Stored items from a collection
▼▼▼

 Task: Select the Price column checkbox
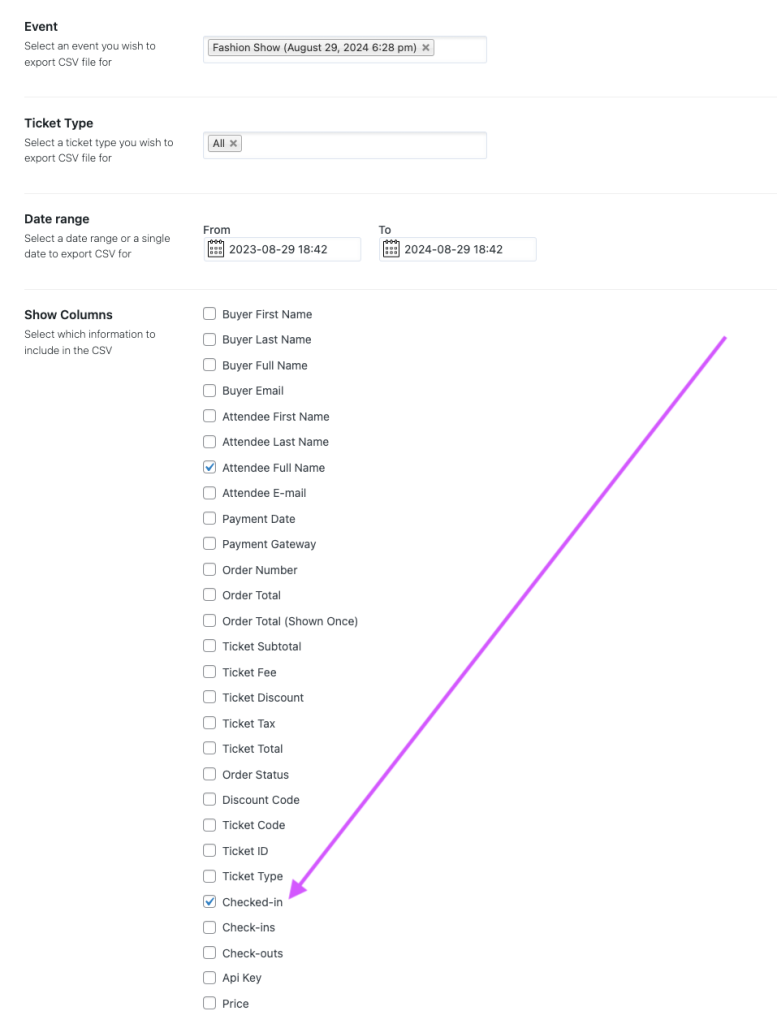coord(210,1003)
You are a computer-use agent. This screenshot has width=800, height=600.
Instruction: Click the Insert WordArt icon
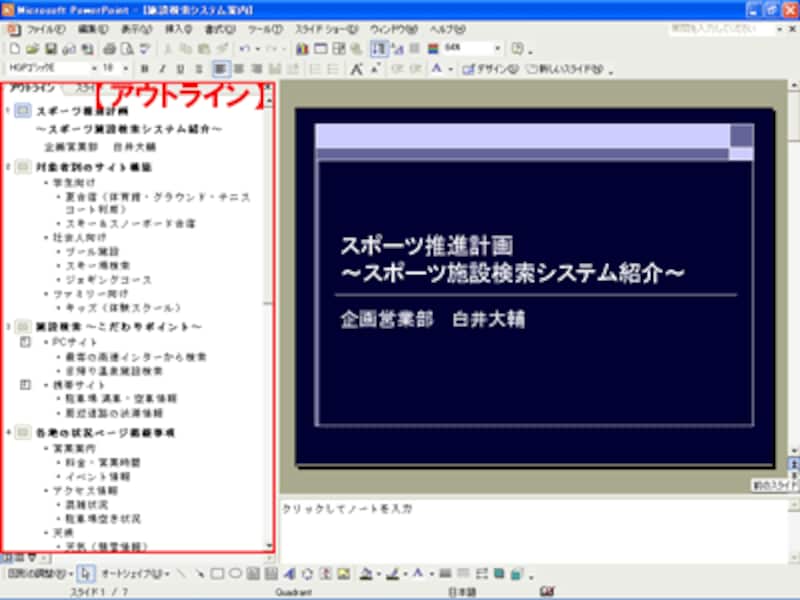tap(288, 573)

▲▲▲

_EXERCISE DESCRIPTION:_ Every line above should be copied exactly; do not carry over the pictures.

_ANSWER TO THIS EXERCISE:_
 Task: Select the Price column checkbox
coord(210,1003)
You are a computer-use agent. This screenshot has width=800, height=600.
Instruction: Click the Insert WordArt icon
tap(288, 573)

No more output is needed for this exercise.